%%

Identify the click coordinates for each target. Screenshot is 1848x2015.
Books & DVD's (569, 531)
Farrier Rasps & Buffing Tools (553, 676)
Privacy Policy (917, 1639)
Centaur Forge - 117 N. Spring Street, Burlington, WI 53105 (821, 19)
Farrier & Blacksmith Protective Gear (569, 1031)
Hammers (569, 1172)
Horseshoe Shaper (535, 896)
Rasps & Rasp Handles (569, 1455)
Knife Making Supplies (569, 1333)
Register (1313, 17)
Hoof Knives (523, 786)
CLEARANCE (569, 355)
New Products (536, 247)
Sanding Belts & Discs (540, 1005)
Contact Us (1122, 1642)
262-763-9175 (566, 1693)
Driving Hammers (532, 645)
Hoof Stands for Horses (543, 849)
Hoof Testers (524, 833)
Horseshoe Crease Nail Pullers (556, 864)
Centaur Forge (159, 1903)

%%

• **Goal of the exercise**: Quote each line of the data above exactly as written.

• **Response to the exercise**:
Identify the click coordinates for each target. Screenshot is 1848x2015.
Books & DVD's (569, 531)
Farrier Rasps & Buffing Tools (553, 676)
Privacy Policy (917, 1639)
Centaur Forge - 117 N. Spring Street, Burlington, WI 53105 (821, 19)
Farrier & Blacksmith Protective Gear (569, 1031)
Hammers (569, 1172)
Horseshoe Shaper (535, 896)
Rasps & Rasp Handles (569, 1455)
Knife Making Supplies (569, 1333)
Register (1313, 17)
Hoof Knives (523, 786)
CLEARANCE (569, 355)
New Products (536, 247)
Sanding Belts & Discs (540, 1005)
Contact Us (1122, 1642)
262-763-9175 (566, 1693)
Driving Hammers (532, 645)
Hoof Stands for Horses (543, 849)
Hoof Testers (524, 833)
Horseshoe Crease Nail Pullers (556, 864)
Centaur Forge (159, 1903)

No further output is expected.